If you, like me, contributed to the more than 1.25 billion viewership hours of the Netflix series Bridgerton, you’re familiar with the coupling process for a small subset of English people in the 1800s. Glittering chandeliers and dreamy dresses meet the very real anxieties involved in attracting a match both socially advantageous and personally attractive.
But did you know it’s also a teachable moment?
A July 2022 episode of the Freakonomics podcast introduced economist Marc Goñi’s research on “assortive matching” and income inequality within that Bridgerton context. In the traditional exercise, as Bridgerton portrays and Goñi describes it, the wealthiest families flocked to London seasonally to mix and mingle and marry off their eligible daughters to fellow members of the aristocracy. The marriage market helped individual families further improve their fortunes. It also helped the queen (Victoria, in Goni’s research) strengthen her political power by gatekeeping access to the process.
But a funny thing happened in 1861, Goñi explained. Within the space of a year, Queen Victoria lost both her mother and her beloved husband. She withdrew from any real involvement in the social season during her three-year period of mourning. That withdrawal virtually shut down the traditional marriage market and, according to Goñi‘s research, temporarily upended the rigid class balance. During “the interruption,” marriageable aristocratic women tended to find partners within their home regions, and those partnerships were less socially and economically advantageous than the average partnership during previous London seasons.
All well and good, you say, but so what? Goñi suggests the liberalization of marriage patterns had knock-on political impacts, like helping expand public education in the 1870s. How? By breaking up the traditional power-building process, which Goñi says the aristocracy had used “to consolidate as an elite.”

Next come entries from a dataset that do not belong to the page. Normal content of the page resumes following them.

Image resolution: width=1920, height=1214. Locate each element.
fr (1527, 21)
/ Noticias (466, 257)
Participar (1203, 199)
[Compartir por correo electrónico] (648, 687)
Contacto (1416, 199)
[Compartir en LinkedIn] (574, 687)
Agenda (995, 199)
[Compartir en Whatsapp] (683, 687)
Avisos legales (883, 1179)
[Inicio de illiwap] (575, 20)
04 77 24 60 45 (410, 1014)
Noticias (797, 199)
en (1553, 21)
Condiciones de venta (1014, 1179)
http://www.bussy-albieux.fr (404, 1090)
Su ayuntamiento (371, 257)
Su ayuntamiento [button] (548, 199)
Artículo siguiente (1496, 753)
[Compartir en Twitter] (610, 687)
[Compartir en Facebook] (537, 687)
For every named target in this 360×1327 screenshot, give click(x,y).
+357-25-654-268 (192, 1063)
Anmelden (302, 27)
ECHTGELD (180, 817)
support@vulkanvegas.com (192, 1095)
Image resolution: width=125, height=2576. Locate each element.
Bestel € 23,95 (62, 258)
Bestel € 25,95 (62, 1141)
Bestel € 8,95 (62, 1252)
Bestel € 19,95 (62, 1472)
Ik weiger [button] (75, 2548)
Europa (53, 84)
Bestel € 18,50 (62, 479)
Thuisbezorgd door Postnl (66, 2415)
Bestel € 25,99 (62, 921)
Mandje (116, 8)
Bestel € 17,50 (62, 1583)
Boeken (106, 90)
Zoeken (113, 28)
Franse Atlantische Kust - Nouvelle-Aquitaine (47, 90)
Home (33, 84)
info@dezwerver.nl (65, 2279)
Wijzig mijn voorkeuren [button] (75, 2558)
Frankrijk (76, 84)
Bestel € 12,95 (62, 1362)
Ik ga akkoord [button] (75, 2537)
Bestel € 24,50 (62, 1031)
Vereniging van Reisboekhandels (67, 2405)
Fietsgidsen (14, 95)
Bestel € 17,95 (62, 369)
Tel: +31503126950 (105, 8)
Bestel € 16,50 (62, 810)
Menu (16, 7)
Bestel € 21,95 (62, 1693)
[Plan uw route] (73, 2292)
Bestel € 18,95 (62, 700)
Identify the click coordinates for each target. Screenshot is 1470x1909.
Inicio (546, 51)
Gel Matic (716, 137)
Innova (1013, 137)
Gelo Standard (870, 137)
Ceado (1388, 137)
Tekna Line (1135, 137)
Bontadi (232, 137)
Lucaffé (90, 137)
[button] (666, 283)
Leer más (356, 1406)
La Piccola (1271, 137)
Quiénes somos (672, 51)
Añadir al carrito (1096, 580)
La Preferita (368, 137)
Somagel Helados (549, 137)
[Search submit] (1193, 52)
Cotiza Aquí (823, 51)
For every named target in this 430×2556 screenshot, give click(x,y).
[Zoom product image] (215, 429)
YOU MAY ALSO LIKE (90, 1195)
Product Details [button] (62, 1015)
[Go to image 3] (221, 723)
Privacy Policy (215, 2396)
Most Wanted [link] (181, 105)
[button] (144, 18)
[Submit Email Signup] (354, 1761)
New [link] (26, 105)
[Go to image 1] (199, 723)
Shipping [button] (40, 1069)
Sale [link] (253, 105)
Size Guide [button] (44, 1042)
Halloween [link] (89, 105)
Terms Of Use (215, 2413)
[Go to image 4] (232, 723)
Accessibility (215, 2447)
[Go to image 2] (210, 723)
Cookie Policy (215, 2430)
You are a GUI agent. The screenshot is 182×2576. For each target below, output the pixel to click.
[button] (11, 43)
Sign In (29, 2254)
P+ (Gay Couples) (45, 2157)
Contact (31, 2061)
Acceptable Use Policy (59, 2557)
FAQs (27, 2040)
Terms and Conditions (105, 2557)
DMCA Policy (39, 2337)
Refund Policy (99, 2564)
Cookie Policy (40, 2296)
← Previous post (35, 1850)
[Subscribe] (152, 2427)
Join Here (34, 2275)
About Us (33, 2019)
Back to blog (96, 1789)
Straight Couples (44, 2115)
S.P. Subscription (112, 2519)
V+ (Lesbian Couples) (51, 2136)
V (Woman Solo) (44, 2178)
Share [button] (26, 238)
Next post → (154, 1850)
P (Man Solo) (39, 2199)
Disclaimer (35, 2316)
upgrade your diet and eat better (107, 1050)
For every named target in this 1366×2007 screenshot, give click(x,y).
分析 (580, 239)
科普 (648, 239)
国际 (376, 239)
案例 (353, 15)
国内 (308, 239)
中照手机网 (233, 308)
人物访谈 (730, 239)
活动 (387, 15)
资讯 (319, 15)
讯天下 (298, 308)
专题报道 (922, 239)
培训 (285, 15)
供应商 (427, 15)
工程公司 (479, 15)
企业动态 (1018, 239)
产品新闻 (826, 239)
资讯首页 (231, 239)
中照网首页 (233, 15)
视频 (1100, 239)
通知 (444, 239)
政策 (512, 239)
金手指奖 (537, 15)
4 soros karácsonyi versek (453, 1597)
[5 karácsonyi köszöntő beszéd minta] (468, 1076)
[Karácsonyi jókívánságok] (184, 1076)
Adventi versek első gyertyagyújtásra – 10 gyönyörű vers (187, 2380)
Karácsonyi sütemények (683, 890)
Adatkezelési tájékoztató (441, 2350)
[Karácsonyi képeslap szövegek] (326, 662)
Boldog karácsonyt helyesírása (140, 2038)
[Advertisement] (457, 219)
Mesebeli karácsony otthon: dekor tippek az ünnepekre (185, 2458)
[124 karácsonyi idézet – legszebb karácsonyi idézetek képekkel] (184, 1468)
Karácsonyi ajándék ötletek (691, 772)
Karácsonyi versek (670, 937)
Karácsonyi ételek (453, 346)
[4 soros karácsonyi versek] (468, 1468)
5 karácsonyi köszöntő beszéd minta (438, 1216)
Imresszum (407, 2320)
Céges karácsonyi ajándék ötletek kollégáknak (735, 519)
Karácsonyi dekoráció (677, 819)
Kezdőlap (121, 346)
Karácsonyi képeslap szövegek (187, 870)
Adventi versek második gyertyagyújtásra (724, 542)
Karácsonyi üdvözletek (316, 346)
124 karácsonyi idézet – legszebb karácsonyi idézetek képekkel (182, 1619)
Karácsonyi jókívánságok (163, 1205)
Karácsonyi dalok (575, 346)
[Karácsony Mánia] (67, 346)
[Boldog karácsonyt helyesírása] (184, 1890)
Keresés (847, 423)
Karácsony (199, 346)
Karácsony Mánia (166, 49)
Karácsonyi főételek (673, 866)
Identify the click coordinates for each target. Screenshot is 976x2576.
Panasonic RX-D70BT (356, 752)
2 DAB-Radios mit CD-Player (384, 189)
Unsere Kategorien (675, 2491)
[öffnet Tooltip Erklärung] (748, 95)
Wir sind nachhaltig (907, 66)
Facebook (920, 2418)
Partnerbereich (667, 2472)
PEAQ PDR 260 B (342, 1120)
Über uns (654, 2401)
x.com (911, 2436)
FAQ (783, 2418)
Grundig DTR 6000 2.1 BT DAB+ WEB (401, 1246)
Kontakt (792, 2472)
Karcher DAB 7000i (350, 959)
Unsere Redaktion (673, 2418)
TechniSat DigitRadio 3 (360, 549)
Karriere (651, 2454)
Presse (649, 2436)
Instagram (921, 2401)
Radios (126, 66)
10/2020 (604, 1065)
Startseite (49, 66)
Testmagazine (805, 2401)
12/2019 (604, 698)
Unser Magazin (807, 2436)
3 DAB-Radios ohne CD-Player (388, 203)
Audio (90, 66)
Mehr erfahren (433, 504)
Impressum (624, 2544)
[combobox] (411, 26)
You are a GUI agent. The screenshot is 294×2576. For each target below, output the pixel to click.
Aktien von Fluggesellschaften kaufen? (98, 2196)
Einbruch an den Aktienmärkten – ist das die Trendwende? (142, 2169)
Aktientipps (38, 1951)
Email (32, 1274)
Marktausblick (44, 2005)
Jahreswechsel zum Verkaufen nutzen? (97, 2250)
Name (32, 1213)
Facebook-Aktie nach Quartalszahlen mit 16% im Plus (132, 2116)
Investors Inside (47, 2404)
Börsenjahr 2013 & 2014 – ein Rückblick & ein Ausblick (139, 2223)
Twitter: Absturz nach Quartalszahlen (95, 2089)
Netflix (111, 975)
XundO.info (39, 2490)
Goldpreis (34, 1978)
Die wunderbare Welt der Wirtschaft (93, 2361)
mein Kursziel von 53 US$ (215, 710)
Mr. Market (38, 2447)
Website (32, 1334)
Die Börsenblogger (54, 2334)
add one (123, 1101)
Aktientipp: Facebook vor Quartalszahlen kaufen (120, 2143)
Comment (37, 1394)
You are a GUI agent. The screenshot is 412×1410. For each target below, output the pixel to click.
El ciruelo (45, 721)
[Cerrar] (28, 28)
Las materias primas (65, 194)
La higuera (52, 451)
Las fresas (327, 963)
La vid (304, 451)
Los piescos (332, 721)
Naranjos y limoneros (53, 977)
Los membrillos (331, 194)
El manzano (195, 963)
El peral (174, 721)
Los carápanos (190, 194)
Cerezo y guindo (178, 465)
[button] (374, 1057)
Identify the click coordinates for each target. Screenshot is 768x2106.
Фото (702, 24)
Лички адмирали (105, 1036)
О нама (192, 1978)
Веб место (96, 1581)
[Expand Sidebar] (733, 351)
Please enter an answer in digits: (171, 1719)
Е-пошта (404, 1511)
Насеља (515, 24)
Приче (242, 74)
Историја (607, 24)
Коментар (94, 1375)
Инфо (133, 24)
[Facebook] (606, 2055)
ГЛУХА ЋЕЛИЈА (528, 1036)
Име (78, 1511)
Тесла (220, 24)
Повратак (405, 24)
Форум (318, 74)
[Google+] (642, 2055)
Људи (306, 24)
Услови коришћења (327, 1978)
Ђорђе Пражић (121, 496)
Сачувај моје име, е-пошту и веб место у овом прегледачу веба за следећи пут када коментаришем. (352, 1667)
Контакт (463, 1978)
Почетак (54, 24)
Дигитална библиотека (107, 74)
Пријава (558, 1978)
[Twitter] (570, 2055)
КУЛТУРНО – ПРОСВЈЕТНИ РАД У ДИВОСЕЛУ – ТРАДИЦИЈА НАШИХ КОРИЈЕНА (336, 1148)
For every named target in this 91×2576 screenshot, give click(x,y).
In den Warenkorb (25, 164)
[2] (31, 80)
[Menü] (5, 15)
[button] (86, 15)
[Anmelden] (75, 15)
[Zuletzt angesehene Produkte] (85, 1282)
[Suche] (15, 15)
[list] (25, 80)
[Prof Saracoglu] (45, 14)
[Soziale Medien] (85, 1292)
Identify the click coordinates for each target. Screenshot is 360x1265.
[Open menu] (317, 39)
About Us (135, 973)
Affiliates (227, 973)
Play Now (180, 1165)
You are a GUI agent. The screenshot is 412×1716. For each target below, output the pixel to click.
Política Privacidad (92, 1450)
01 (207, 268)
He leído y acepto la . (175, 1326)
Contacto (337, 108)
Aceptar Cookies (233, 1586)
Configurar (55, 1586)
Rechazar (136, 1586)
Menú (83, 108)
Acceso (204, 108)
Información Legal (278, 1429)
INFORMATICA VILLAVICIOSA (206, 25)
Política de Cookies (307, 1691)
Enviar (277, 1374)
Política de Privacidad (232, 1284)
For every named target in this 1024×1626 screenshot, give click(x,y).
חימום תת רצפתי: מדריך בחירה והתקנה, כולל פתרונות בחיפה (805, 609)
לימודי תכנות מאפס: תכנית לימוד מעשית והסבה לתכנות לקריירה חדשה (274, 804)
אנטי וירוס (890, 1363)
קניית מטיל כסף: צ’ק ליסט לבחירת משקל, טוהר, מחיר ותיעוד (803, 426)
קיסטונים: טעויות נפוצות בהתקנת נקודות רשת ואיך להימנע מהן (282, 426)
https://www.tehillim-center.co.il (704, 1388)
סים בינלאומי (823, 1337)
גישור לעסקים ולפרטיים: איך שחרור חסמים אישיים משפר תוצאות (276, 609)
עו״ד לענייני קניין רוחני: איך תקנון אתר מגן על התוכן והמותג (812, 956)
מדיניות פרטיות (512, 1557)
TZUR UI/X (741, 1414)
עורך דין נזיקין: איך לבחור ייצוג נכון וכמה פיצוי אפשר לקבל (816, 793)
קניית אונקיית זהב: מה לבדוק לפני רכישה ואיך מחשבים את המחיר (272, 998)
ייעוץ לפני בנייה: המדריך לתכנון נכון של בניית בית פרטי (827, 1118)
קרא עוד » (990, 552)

Imagine the college search process as that London marriage market. The children of the elite apply to different acceptable schools hoping to find one that fits their own personal and career goals while meeting the expectations of their parents and communities. Of course, unlike the marriage mart, this process is technically open to anyone who can pay the application fees. In practice, though, access varies tremendously based on an individual student’s background of race, ethnicity, income, class, educational preparation, and more. There are all sorts of external indicators over which individual students have almost no control that determine the fullness of their social calendars and the perceived quality of their academic suitors.
Now imagine affirmative action as the mourning period disruption to business as usual. It doesn’t fundamentally eliminate the college mart but alters the match process enough to have a visible impact. It means the makeup of the “elite” schools is less predictable, and so are the connected power structures. It means social strata shift in noticeable ways, even if they’re slow. It can even mean the people weighing choices that impact millions of lives represent more of them.
But it’s not just about the policy impacts—important as those are. It’s also about the ways access to training changes the demographics of people providing vital services, including health care.
We’ve talked before about the Primary Care Coalition’s work with partners like the Nexus Montgomery Regional Partnership, Montgomery College, and the American Muslim Senior Society to build a more diverse healthcare workforce. These training pipelines have genuine game-changing potential for both the individuals who participate and the ability of our healthcare system to provide care that fits our diverse population. But the realities of demonstrating return on investment mean we have to start with entry-level training. We are not training doctors or physician assistants or advanced practice nurses. At least, not yet. But our community needs people in those roles who represent our full diversity, and we need them now. building-and-sustaining-a-diverse-workforce.html
An analysis of in-hospital mortality among uninsured patients in Florida found a 13% decrease in the likelihood of death among patients whose race matched their providers’. The authors suggest—based on their own analyses and on existing literature —that race matching impacts communication. Citing one study that analyzed the relationship between patient-provider race matching and the depth of lung cancer information patients received, they noted patient participation was the element that varied by race matching. In other words—and not so surprisingly—shared identities can change the conversation. Literally, and in potentially life-saving ways.
For some patients, the existence of minority doctors increases their chances of receiving care at all. A 2022 study among family physicians supported existing literature on physician race/ethnicity: “family physicians who identify as underrepresented minority groups were more likely to care for patients from vulnerable populations.”
I can’t weigh in on the full legal or educational policy ramifications of the recent Supreme Court ruling on affirmative action with any real authority—being neither a legal nor educational policy expert. I don’t even play one on TV. What I can speak to are the partners PCC works with who provide essential safety net healthcare to our neighbors every day. For many, their backgrounds make them more able to provide culturally and linguistically appropriate care. What will it cost our communities if the diversity of our provider pipeline shrinks?
As a society, we have plenty of (health) equity work ahead of us, and this decision has cost us an important tool.